Soden recalled Peters to the coast and gave him the task of working on a commission with the British to delineate the boundary between German East Africa and the British colony which would later become Kenya. Shortly after Peters' departure from Kilimanjaro the German forces there suffered a devastating defeat at the hands of chief Meli of Moshi. There were those who believed that Peters' political ineptitude had sown the seeds of this disaster, and reports criticising Peters began to appear in the German press in June 1892.

Peters was recalled to Berlin and employed in the Colonial Section of the Foreign Office from 1893 to 1895, while official accusations were brought against him of excesses in regard to his treatment of the African population. In a session of the Reichstag on 13 March 1896 August Bebel, chairman of the Social Democratic Party, finally made the killings public, citing from an alleged letter written by Peters to Bishop Alfred Tucker. Peters correctly denied the authenticity of the letter but had to admit the executions. After three investigations, in 1897, he was dishonourably deprived of his commission for misuse of official power, losing all his pension benefits.

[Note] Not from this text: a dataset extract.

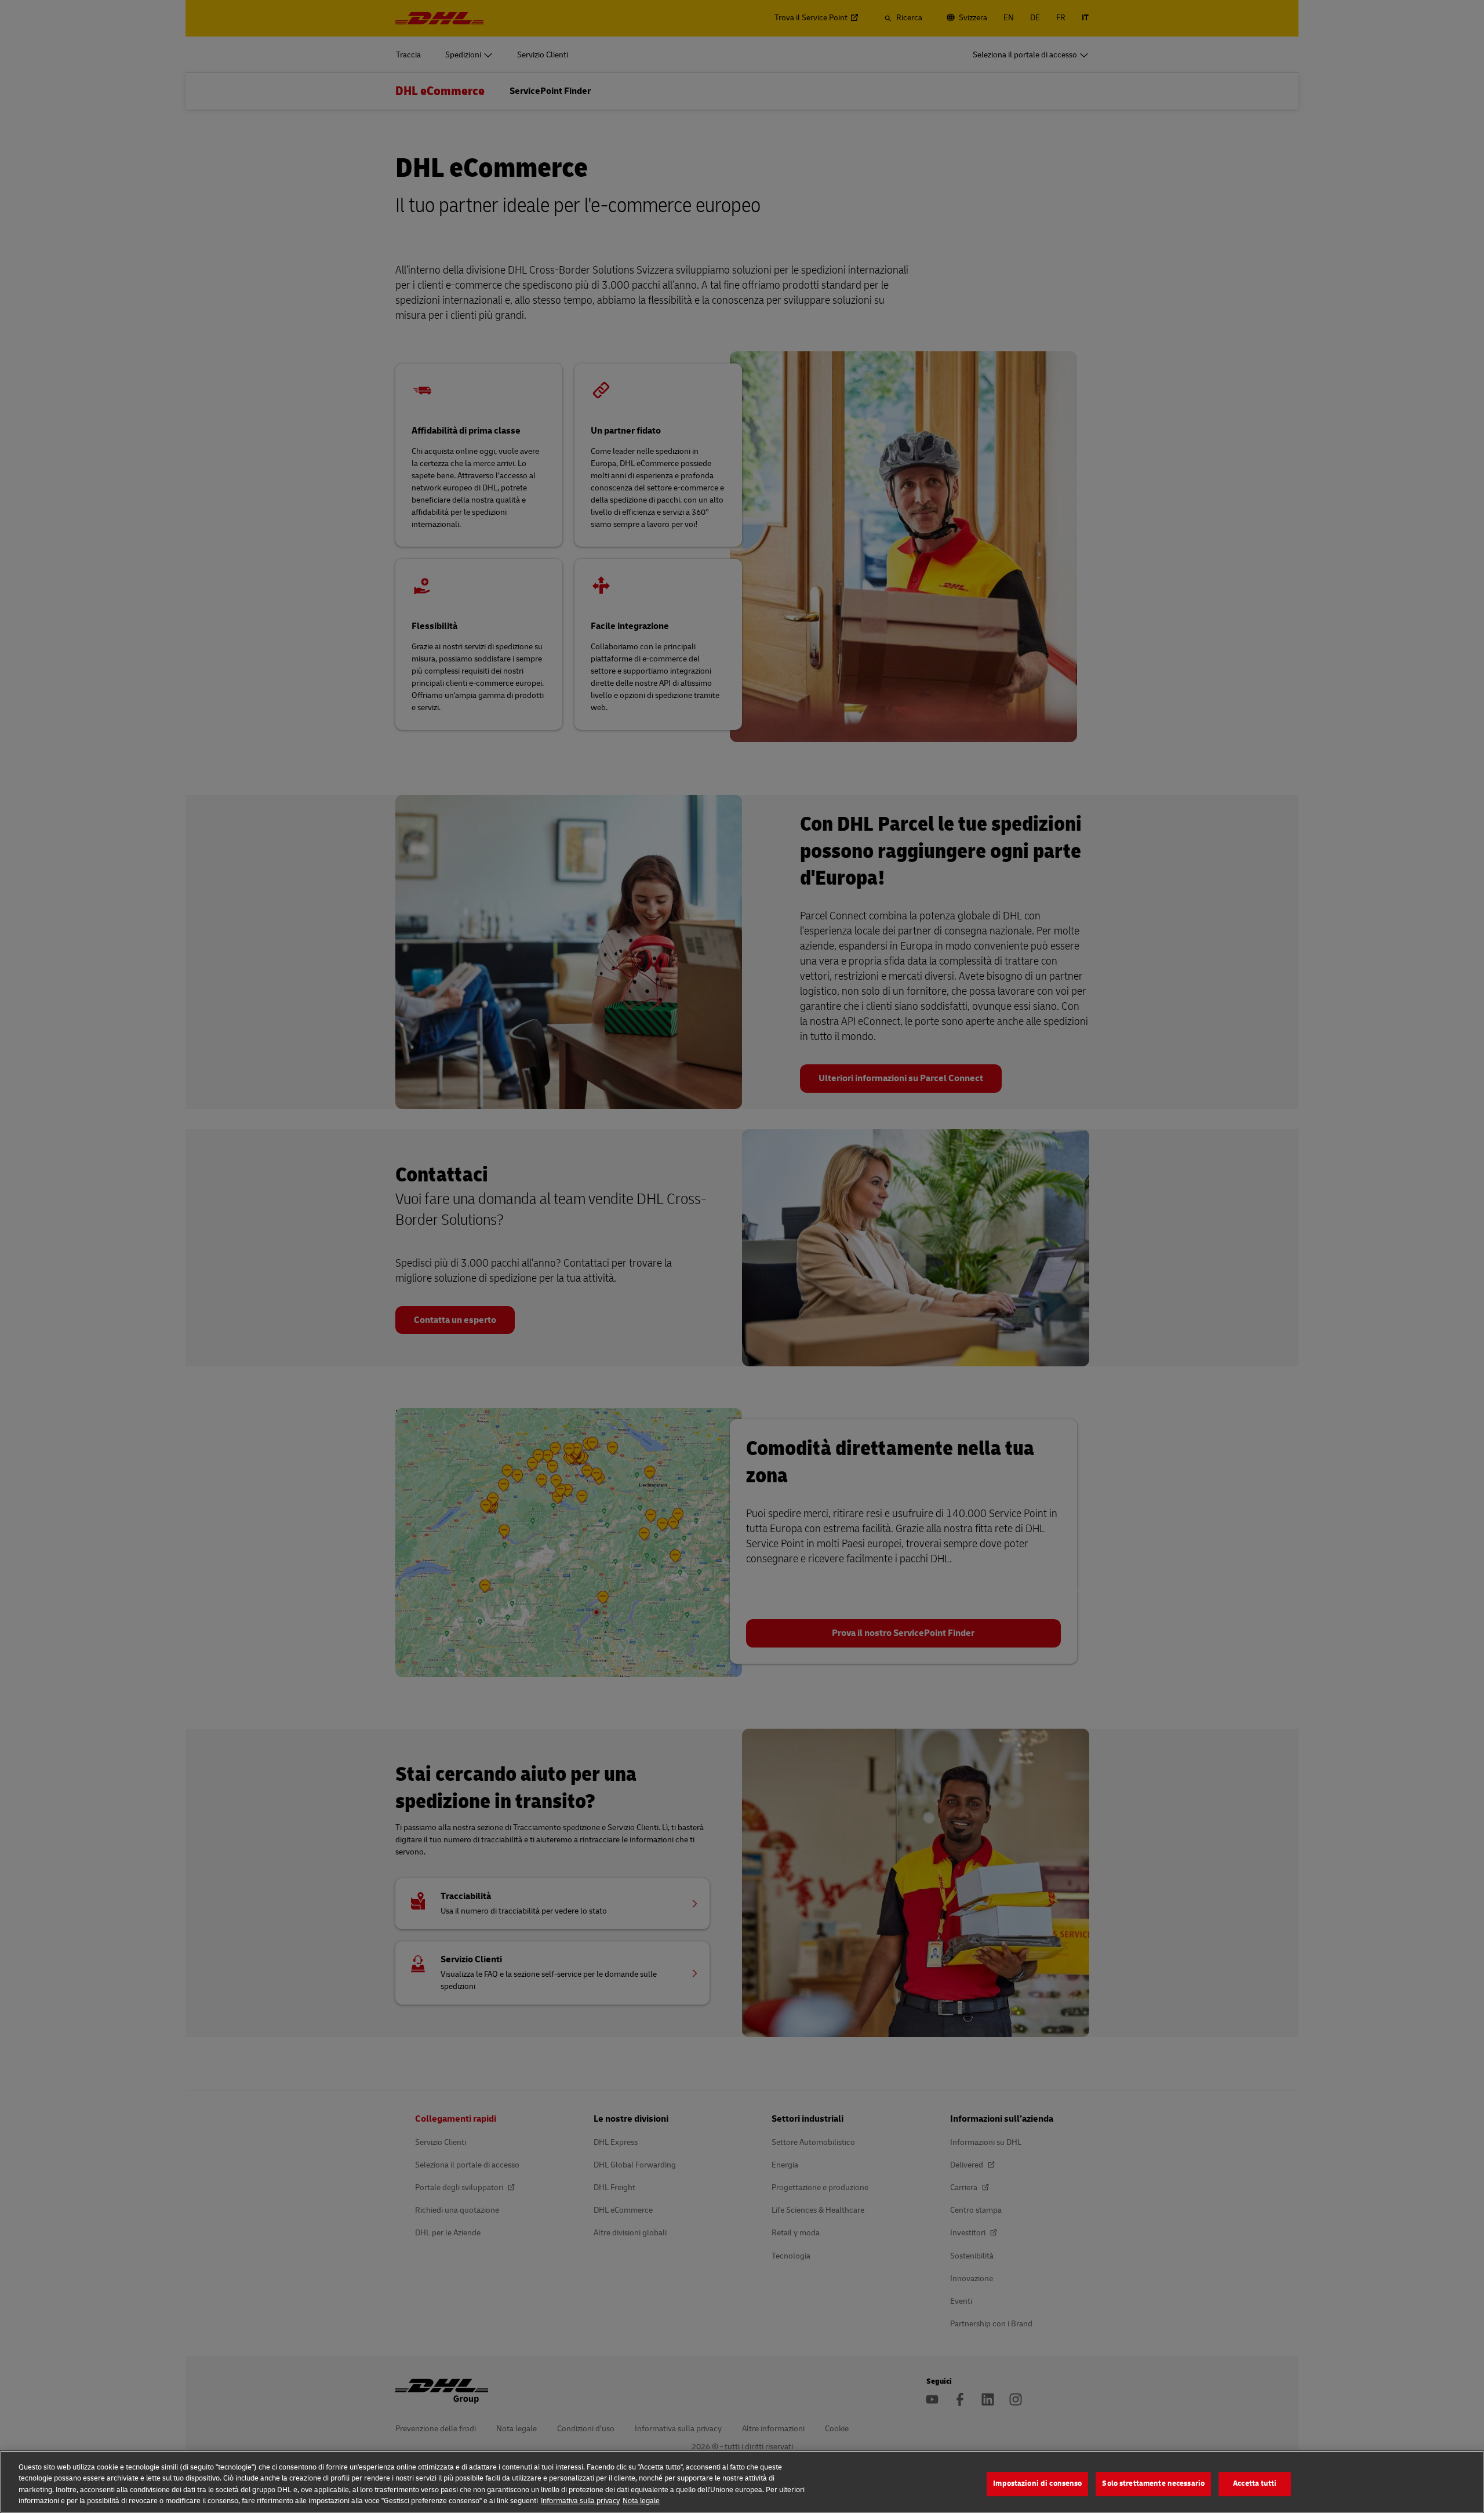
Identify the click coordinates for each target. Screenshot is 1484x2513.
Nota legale (641, 2500)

== Later life and death ==
Peters evaded final sentencing and further criminal prosecution by relocating to London, where he occupied himself with schemes for exploiting parts of Rhodesia and Portuguese East Africa. In the interests of a gold mining company he formed, Peters explored the Fura district and Macombes country on the Zambezi river, where in 1899 he discovered ruins of cities and deserted gold mines of the medieval Kingdom of Mutapa, which he identified as the legendary ancient lands of Ophir. He returned in 1901 and gave an account of his explorations in Im Goldland des Altertums (The Eldorado of the Ancients) (1902). In 1905, he again visited the region between the Zambezi and Save rivers.

In 1907–1908 Peters, who had again taken up residence in Germany, brought actions for libel against a Munich journal and the Kölnische Zeitung, seeking to clear his character in regard to his administration in East Africa. These actions wrought no change in public opinion in Germany and Peters remained on the retired list.

In 1914, Peters was able to return to Germany, after Emperor Wilhelm II by personal decree had bestowed upon him the right to use the title of an Imperial Commissioner again and had given him a pension from his personal budget, while the sentence by the disciplinary court remained in effect.

Peters published an autobiography in February 1918 and died on 10 September.

==Legacy==
Besides the books already mentioned and some smaller treatises, Peters published a philosophical work entitled Willenswelt und Weltwille (1883), and a disquisition on early gold production entitled Das goldene Ophir Salomo's (1895), translated into English in 1899.

A proponent of Social Darwinism and the Völkisch philosophy, his attitude towards the indigenous population made him one of the most controversial colonizers even during his lifetime. Critics among Social Democrats, Catholic, and Free-minded politicians considered Peters a national shame. The Austrian Africanist Oscar Baumann referred to him as "half crazy". One of his nicknames in the German critical press was Hänge-Peters ("Hangman-Peters"). He was known by natives as "mkono wa damu", meaning "the man with blood on his hands".

However, Peters was feted as a national hero among colonial-minded people. Peters was celebrated as a national hero in Nazi Germany, and was officially rehabilitated by personal decree of Adolf Hitler in 1936. During World War II, the Kriegsmarine fleet tender Carl Peters was named after him. He was also the subject of a 1941 propaganda film, Carl Peters, by Herbert Selpin, starring Hans Albers as Peters.

A number of towns in Germany had streets named after Peters, but many were later renamed following debate concerning his legacy. For example, Petersallee in the Afrikanisches Viertel in Berlin was originally named after Carl Peters, but was rededicated in 1986 to Hans Peters, a member of the anti-Nazi resistance. After decades of demands for renaming the Petersallee in Berlin, spearheaded by African and BPoC activists, the street was renamed on 23 August 2024. One part became Maji-Maji-Allee, in remembrance of the Maji-Maji War, the other was baptised Anna-Mungunda-Street, in honour of Anna Mungunda, a Namibian hero of the Anti-Apartheid Struggle.